**Task statement:** When the string "price" occurs in a line of the records, show that line.

☆ ☆ ☆ ☆ ☆ ☆ ☆

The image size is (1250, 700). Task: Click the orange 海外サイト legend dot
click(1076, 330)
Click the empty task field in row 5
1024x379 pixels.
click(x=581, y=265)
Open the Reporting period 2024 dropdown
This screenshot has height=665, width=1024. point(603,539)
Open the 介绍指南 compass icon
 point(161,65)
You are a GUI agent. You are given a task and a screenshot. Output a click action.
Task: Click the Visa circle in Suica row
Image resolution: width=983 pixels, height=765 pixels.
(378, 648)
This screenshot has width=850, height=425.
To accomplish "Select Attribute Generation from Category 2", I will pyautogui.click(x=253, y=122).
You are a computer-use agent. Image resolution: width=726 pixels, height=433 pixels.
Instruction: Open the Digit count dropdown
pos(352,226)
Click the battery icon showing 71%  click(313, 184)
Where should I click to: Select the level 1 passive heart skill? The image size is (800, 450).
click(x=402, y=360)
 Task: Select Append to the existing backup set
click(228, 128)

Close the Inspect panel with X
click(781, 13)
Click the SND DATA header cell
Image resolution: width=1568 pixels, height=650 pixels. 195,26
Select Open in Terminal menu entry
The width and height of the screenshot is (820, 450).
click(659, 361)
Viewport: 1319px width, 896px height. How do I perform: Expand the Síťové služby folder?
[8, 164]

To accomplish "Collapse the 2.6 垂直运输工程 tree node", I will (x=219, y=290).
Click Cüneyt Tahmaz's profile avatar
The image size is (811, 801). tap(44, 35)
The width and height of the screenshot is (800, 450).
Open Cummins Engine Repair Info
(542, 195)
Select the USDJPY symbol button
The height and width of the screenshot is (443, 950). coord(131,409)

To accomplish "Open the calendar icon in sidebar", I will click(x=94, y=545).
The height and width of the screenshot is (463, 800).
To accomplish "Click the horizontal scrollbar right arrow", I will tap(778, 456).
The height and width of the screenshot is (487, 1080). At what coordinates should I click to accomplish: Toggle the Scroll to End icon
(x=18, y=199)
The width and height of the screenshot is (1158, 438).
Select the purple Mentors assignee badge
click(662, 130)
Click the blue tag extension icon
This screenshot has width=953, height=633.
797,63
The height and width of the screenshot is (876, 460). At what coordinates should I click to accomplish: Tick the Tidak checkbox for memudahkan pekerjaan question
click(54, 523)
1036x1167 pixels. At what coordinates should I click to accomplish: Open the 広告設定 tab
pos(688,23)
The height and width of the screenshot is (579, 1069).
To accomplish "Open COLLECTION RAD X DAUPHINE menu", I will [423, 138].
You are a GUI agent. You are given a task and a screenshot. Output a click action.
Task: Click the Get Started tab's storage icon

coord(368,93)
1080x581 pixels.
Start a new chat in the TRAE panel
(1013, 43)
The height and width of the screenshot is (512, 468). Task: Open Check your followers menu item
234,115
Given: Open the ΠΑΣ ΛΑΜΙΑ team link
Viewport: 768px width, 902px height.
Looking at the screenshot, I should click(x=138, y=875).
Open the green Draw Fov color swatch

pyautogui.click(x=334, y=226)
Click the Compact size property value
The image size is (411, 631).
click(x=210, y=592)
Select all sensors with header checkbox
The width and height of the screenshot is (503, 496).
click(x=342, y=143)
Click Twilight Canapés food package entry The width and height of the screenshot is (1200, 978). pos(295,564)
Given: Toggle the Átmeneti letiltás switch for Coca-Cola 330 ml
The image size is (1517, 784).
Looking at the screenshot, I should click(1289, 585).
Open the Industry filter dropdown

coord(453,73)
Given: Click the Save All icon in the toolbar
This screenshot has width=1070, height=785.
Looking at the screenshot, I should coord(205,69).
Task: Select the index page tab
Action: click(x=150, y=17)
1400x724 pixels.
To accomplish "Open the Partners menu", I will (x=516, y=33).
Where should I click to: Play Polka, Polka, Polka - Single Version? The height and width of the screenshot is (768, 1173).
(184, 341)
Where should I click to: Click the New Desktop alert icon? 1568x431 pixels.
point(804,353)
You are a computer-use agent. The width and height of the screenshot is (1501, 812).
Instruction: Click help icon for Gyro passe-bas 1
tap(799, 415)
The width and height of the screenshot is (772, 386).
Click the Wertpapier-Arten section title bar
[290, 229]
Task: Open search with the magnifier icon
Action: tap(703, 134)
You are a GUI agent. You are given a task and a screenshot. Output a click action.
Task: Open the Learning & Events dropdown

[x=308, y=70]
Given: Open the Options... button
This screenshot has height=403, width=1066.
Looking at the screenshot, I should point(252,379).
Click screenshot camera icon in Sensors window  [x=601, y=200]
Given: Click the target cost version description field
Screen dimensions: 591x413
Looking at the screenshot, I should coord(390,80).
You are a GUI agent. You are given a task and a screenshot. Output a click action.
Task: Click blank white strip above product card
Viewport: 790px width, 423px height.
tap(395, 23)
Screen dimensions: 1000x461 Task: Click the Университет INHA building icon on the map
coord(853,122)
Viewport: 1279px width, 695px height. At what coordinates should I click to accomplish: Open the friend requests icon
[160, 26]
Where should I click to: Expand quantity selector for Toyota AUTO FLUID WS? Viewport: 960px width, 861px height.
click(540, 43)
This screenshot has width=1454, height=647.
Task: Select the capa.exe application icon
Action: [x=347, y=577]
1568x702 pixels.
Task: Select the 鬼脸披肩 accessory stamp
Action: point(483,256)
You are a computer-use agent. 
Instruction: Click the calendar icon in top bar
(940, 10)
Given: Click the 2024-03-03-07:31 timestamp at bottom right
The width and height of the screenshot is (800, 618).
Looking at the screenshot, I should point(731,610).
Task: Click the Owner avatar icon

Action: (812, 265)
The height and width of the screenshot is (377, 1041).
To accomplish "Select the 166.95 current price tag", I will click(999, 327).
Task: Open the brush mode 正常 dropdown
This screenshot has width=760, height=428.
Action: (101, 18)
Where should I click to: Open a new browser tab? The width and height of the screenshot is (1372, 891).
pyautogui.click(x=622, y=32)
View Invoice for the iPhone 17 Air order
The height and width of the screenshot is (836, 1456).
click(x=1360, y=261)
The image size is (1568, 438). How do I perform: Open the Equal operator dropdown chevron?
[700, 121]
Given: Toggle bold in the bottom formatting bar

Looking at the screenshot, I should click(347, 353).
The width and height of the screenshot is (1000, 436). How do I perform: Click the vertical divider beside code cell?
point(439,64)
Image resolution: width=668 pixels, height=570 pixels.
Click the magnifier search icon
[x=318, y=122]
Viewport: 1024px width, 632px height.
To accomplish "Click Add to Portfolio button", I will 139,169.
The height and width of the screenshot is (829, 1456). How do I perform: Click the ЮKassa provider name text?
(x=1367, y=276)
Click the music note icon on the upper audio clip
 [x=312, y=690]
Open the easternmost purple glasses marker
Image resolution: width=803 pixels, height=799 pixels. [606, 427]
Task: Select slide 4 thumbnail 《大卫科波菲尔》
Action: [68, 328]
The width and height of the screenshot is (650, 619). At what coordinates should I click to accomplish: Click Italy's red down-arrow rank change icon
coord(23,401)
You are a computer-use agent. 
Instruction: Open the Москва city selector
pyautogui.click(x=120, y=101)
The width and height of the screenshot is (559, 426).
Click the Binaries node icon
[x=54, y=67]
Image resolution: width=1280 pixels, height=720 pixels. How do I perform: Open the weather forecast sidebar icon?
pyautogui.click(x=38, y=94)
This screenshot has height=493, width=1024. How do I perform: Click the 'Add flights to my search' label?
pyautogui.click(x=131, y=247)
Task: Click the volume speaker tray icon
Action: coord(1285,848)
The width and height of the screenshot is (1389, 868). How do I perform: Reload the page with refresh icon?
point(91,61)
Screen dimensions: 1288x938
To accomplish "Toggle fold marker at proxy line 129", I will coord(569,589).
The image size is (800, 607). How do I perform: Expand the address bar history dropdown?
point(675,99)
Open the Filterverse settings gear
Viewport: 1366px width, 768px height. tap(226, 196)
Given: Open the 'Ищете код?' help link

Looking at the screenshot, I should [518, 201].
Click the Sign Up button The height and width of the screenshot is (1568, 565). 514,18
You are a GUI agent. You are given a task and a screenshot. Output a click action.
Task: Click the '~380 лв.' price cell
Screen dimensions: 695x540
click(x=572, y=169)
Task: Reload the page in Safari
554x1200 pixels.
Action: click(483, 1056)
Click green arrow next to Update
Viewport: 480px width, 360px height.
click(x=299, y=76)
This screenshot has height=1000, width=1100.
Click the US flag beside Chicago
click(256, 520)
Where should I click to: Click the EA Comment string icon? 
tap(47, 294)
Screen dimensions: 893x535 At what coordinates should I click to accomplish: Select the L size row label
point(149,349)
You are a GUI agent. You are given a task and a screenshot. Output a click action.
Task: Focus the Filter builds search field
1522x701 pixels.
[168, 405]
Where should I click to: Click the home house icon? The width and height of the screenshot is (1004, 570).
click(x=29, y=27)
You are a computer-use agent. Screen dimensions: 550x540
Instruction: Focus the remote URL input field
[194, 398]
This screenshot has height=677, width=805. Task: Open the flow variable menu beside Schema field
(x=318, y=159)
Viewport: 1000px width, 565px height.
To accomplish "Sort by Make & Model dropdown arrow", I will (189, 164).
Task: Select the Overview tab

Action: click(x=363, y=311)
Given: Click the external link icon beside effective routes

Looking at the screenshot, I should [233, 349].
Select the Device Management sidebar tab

☆ ☆ ☆ ☆ ☆ ☆ ☆

**Result:**
To accomplish "Select the 166.95 current price tag", I will click(999, 327).
Task: Click the '~380 лв.' price cell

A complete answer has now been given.